Slack Webhook URL
Service Name: Slack
Service Description: Slack is a business communication platform offering many IRC-style features, including persistent chat rooms (channels) organized by topic, private groups, and direct messaging. Webhooks are a simple way to post messages from external sources into Slack.
Service Address: https://slack.com/
Validation Type: API Auth
IP Allow list: IP restrictions can be configured at the workspace level through Enterprise Grid plans, not directly on webhook URLs.
Secret Access Scope: Grants the ability to post messages to a specific Slack channel without requiring authentication beyond possession of the webhook URL.
Secret Revokement URL: https://slack.com/apps/manage/custom-integrations
Secret Example: https://hooks.slack.com/services/T00000000/B00000000/XXXXXXXXXXXXXXXXXXXXXXXX
Suspicious Activity Investigation Instructions:
- Review the Slack channel for unexpected or unauthorized messages.
- Check the webhook configuration in Slack to see when it was created and by whom.
- Review the Slack audit logs (available on paid plans) for webhook creation and usage.
- Examine your application logs to identify where and when the webhook URL might have been exposed.

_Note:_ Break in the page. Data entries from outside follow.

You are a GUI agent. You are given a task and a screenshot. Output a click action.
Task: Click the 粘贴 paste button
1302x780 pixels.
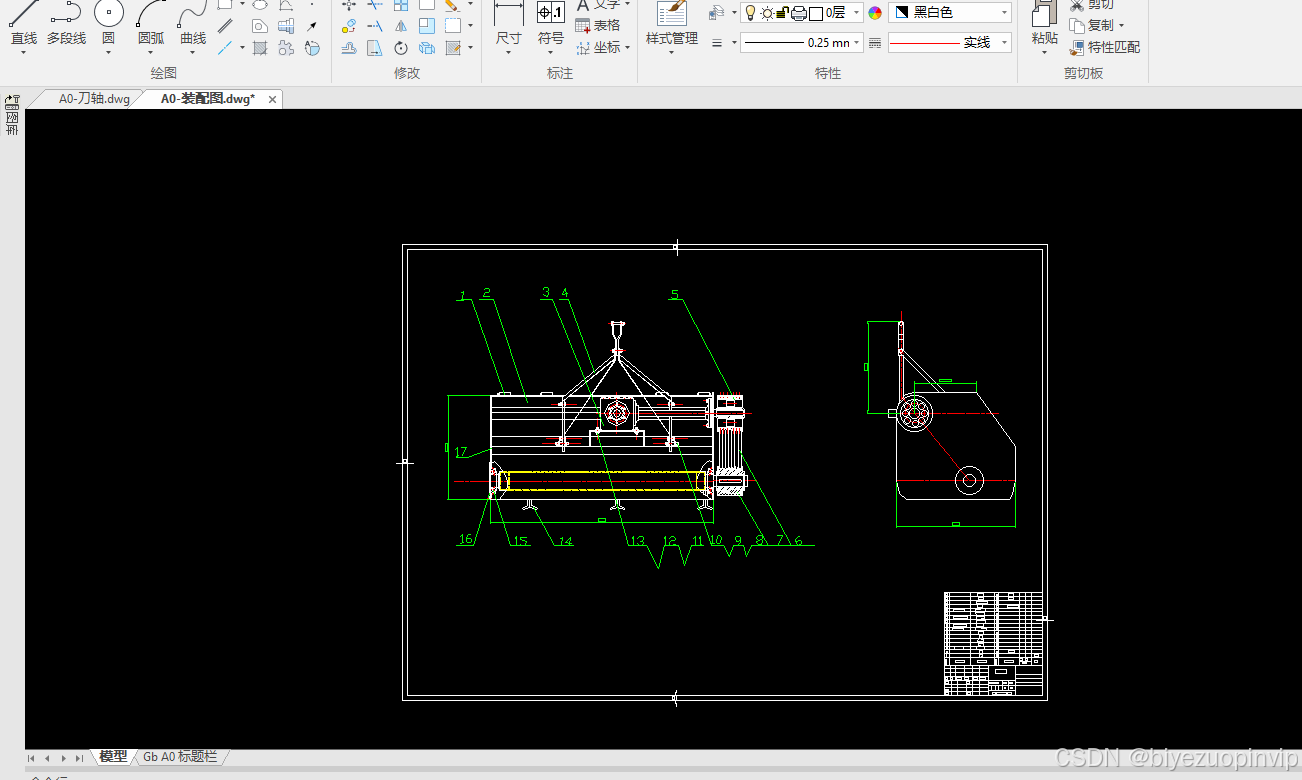click(x=1045, y=27)
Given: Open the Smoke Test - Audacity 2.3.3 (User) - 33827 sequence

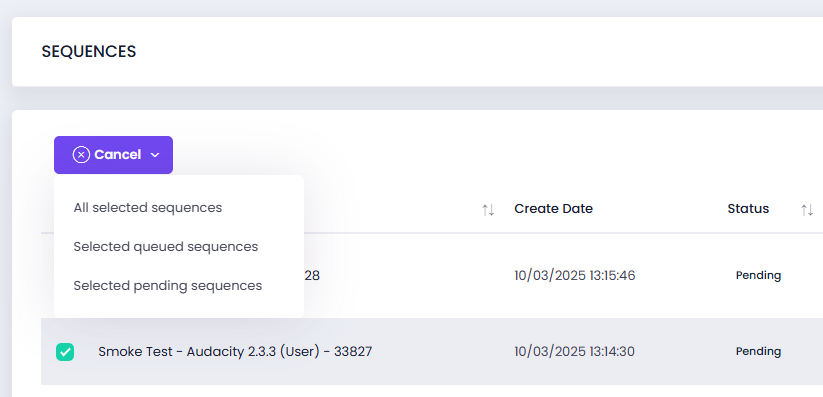Looking at the screenshot, I should pos(235,351).
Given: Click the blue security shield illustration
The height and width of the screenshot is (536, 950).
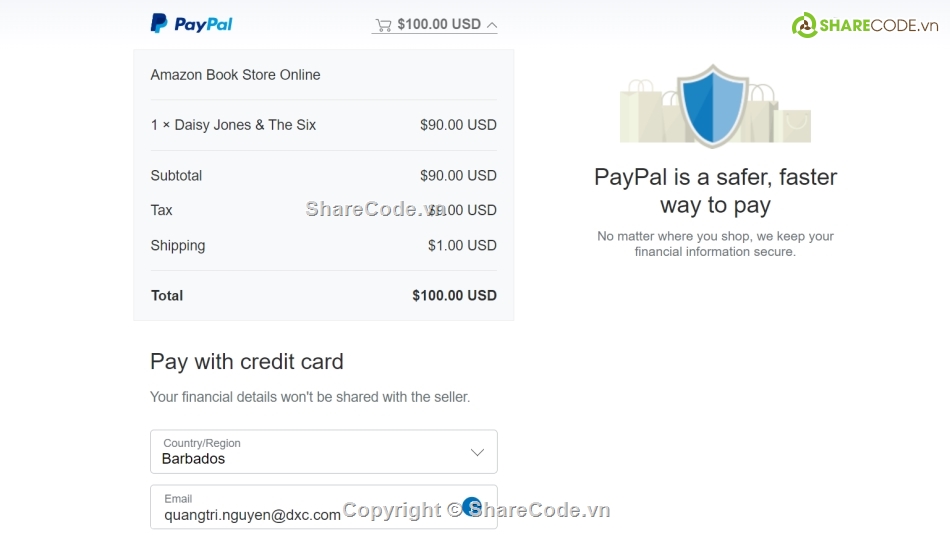Looking at the screenshot, I should [x=712, y=104].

- Check for any public code repositories or documentation that might contain the webhook URL.
Mitigation Instructions:
- Navigate to your Slack workspace settings.
- Go to "Apps and Integrations" or "Custom Integrations".
- Find the webhook integration that's been compromised.
- Click "Delete" or "Revoke" to invalidate the webhook URL.
- Create a new webhook URL if the integration is still needed.
- Update all legitimate applications to use the new webhook URL.
- Review your code and configuration files to ensure webhook URLs are not hardcoded or stored insecurely.
- Consider using environment variables or secure secret management solutions to store webhook URLs.